What is required =
From the line containing "Given: Click 修改 to edit the A record" down to the last line of the records below, copy every line exactly. Leave out everything before it.

Extracted information =
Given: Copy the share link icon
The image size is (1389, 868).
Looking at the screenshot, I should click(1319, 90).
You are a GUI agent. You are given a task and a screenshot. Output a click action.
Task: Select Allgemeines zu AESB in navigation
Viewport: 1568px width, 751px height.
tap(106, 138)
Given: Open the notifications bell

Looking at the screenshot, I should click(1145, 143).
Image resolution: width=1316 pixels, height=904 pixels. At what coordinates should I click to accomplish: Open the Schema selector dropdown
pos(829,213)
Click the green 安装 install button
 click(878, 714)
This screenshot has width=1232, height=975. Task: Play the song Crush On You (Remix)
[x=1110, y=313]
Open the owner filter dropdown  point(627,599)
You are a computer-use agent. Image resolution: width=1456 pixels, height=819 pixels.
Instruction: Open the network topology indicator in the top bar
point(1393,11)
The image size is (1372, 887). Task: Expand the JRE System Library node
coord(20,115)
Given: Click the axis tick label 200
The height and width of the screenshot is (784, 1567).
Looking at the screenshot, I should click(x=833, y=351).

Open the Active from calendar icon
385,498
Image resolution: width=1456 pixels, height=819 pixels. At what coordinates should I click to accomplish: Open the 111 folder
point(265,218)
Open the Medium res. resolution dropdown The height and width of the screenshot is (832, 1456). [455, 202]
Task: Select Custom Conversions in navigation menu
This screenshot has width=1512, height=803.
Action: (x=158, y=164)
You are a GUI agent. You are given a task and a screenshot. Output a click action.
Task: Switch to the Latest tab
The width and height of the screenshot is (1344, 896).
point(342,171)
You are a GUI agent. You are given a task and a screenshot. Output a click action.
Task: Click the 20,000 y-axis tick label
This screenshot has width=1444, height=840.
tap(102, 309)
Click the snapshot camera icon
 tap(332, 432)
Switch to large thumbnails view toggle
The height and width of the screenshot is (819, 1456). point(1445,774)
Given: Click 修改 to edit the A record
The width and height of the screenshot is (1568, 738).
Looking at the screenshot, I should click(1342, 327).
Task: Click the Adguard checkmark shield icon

Solution to the exercise =
Given: Click 修改 to edit the A record
The width and height of the screenshot is (1568, 738).
Looking at the screenshot, I should click(1342, 327).
Task: Click the Adguard checkmark shield icon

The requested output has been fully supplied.